The supreme water distribution district, cloth medicine district, granulation district and the clear water district that is formed with in proper order is followed down in jar body 6, and baffle 1 separates water distribution district and granulation district (cloth medicine district), and the water distribution position is in baffle 1 below.
The circulation flow rate of the mixed flow nozzle 5 is increased by 4: 1, effectively preventing precipitation and realizing uniform mixing of the solution (liquid) and the particles. The mixed flow nozzle 5 is designed by adopting reasonable geometric surface parameters according to the Berboulli jet flow gravitation principle, and forms a complete liquid jet stirring system together with a pump and a pipeline. During operation, liquid enters the mixed flow nozzle 5 under the action of pump pressure and reaches high-speed movement, a low-pressure area is formed around the guide opening through fluid momentum exchange, and due to the fact that the pressure difference of the area and the liquid momentum act on the liquid and particles to be attracted, the high-speed working jet flow and the fluid to be attracted jointly form a jet flow with the ratio of 1: 4, the fluid input enters the mixing diffusion section to be sprayed out, so that the air-free mixing and stirring of the solution are achieved, strong convection circulation is formed, the circulating turbulent motion is strengthened, the solution mixing effect is improved, the crystal growth is promoted, and the crystallization efficiency is improved. Meanwhile, the high circulation rate of the EDUCTOR can effectively keep the components of the solution uniform and active, the solution has uniform temperature and pH value, and the liquid, the seed crystal particles and other chemical components are uniformly dispersed, so that the induced crystallization granulation softening is ensured and improved.

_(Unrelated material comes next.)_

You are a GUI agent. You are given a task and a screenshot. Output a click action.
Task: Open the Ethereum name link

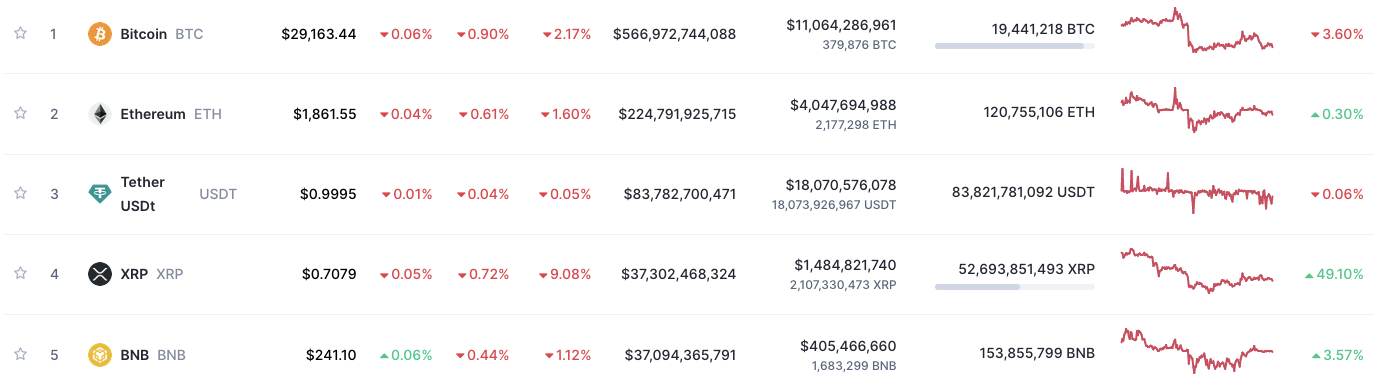click(153, 114)
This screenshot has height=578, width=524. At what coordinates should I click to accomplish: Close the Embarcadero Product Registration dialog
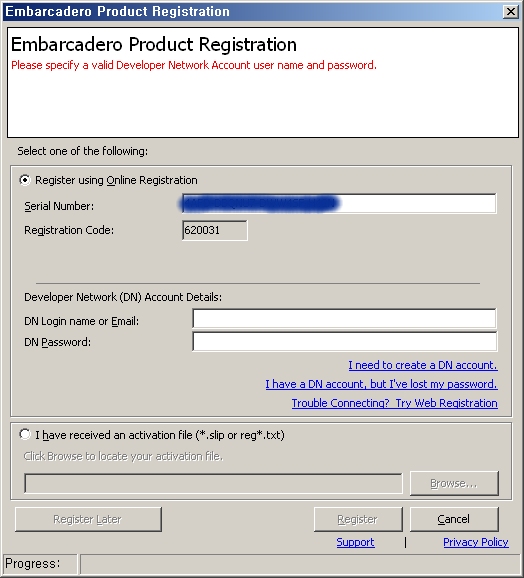tap(510, 12)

In some embodiments, referring to fig. 1-4, a seeding tube 8 is disposed on the tank 6, the seeding tube 8 is connected to the tank 6 and has a height greater than that of the mixed flow nozzle 5, and the seeding fed into the tank 6 flows into the second input port 53 of the mixed flow nozzle 5 under the negative pressure formed around the mixed flow nozzle 5. After the seed crystals are mixed, the circular flow in the tank body 6 is realized, so that the seed crystals are added more uniformly.

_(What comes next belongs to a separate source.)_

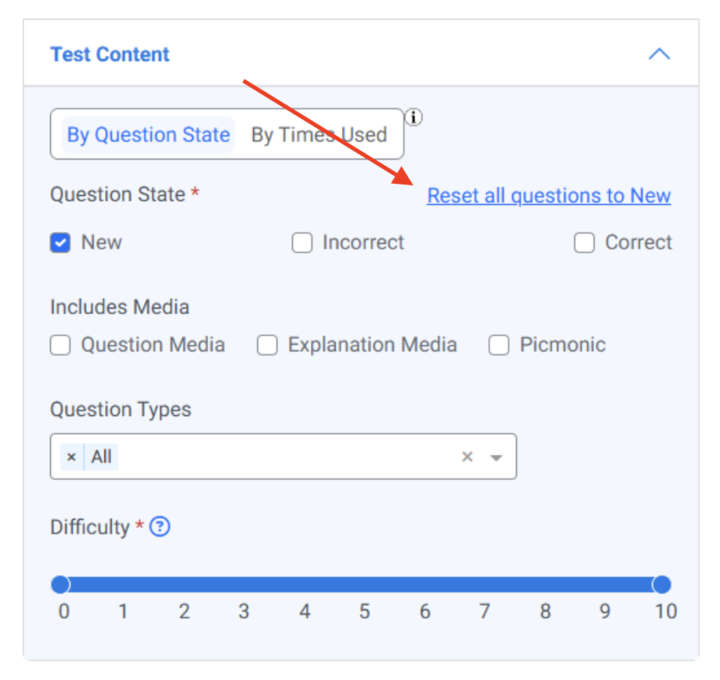Click Difficulty help question-mark icon
720x680 pixels.
(159, 527)
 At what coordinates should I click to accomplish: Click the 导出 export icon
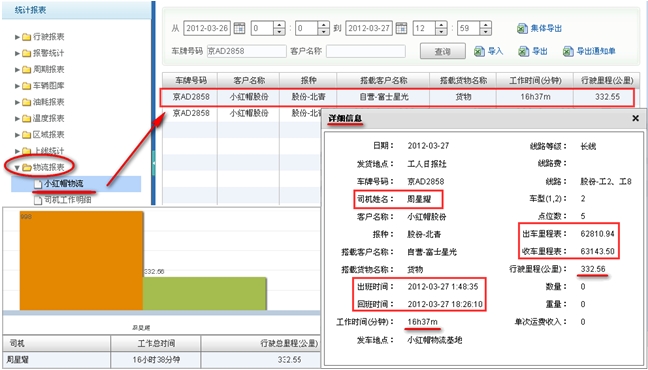[x=524, y=51]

In some embodiments, referring to fig. 1-4, the medicine distributor 4 includes a medicine distributing tube 41 penetrating through the partition board 1, a lower end of the medicine distributing tube 41 is communicated with the medicine distributing branch tube 7, a plurality of nozzles 42 are uniformly distributed on a side portion of the medicine distributing tube 41 near an upper end along a circumferential direction, the plurality of nozzles 42 can spray the medicine in the medicine distributing tube 41, an opening direction of the nozzles 42 faces an oblique lower direction, and the sprayed medicine can flow into the second input port 53 of the mixed flow nozzle 5.

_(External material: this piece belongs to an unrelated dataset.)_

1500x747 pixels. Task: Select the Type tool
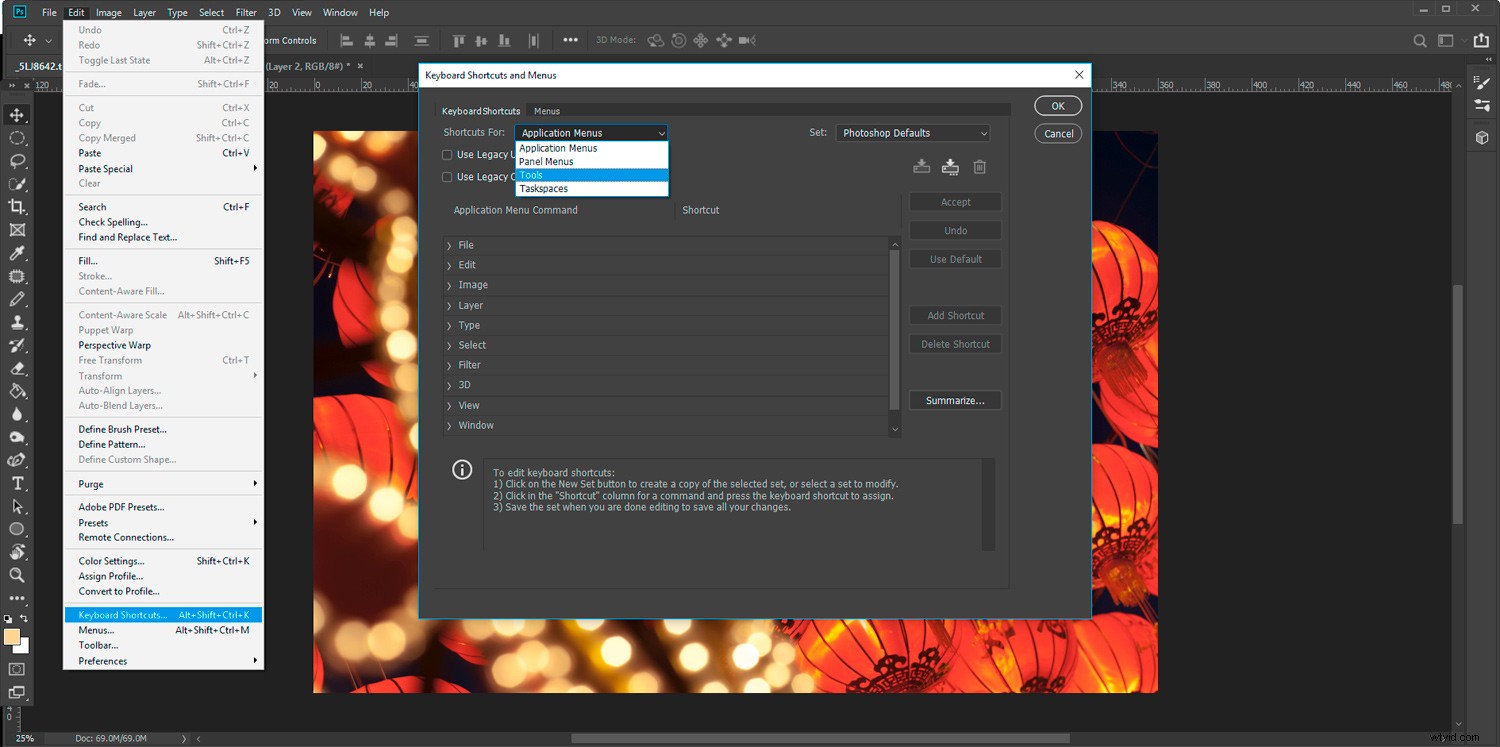coord(17,483)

In the present embodiment, the advantage of the nozzle 42 having a spraying direction directed obliquely downward is that: firstly, the medicament can enter the second input port 53 of the mixed flow nozzle 5 conveniently, and secondly, the blockage of the nozzle 42 caused by the seed crystal particles can be prevented, and the uniform administration to the tank body 6 can be realized conveniently.
Specifically, 6 bottoms of jar body are the back taper, and the bottom intercommunication has water distribution pipeline 2, and the lateral part intercommunication has medicine distribution pipeline 3, through the mixed flow nozzle 5 that sets up, makes medicament, water and the mixed back blowout of seed crystal three simultaneously, compares in prior art's advantage more obvious. The arrows in fig. 2 indicate the direction of flow of the solution particles or material.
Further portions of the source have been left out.